The author of Making a Middle Landscape admirably describes the evolution of these suburban building types, but one senses, here and there, a dissatisfaction with the appearance of the suburban environment, which, whatever its originality, has always exhibited more architectural deja vu than avantgarde. As the final section of the book makes clear, Rowe’s ambitious proposal is to refashion the American suburb to make it more, well, aesthetic. The results, mainly illustrated by the projects of Harvard graduate students, are not convincing. Rowe criticizes the suburban environment’s tendency toward conservatism, nostalgia, and sentimentality, and would replace these with a warmed-over abstract modernism (itself rapidly becoming a form of nostalgia, at least among some architects). He calls for a “modern pastoralism,” which appears to consist of monumental buildings juxtaposed with untouched nature. Le Corbusier meets Kmart–an odd coupling indeed.
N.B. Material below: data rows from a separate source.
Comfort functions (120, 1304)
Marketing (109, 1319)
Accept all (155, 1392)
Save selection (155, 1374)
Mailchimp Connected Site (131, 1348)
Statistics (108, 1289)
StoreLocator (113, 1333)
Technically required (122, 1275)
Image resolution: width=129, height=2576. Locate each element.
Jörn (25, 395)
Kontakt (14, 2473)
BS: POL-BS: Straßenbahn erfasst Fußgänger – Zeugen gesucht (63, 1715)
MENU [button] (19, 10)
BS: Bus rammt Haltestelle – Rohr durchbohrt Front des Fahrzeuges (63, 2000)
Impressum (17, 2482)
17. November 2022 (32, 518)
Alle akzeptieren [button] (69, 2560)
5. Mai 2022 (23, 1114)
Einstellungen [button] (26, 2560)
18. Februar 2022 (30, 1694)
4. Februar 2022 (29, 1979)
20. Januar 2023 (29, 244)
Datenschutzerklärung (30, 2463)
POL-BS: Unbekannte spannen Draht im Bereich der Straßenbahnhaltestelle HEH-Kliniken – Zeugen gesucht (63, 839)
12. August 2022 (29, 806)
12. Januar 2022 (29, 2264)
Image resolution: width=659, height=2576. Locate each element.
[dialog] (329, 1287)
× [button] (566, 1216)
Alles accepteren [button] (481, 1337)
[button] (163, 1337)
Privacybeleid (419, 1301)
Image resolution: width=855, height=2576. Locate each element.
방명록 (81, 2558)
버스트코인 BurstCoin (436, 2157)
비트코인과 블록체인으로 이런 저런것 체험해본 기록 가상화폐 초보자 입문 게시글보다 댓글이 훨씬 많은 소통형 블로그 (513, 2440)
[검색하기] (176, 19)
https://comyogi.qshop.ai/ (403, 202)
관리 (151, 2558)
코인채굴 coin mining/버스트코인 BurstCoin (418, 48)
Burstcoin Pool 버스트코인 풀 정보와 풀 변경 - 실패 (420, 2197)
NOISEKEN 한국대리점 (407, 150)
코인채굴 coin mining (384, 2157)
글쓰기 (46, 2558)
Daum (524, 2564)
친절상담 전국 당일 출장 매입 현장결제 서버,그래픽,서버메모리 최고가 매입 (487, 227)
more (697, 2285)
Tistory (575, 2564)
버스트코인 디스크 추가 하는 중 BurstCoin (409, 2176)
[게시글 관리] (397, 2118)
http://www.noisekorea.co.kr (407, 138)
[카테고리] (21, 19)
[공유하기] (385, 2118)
It is unlikely that Rowe’s proposal for a “poetic of the middle landscape” will have much impact on the bumptious developments going up at Tysons Corner, outside Washington, D.C., or on the mammoth shopping mall about to open on the outskirts of Minneapolis. The sort of visual order and coherence that Rowe calls for are at odds with the dynamic and individualistic urges impelling suburban development today, whether in the mall or in the housing neighborhood.
The contemporary suburb appears to be driven almost wholly by market forces and not tempered, as the first villa parks were, by any intellectual ideal, except perhaps individual freedom. Some kind of considered architectural response to the way the majority of Americans want to live might be a good thing. I say “might” because the intervention of design professionals has not always had a salutary effect on the built environment–one thinks of the sterile British new towns, or of the dampening effect of architectural stylistic uniformity on many suburbs. Nor is it altogether clear which of several possible directions designers ought to take: modern architecture in the park, as Rowe suggests; a return to the tradition of the villa park; or a sort of habitable theme park. Given the catholicism of the marketplace, the likelihood is some combination of all three.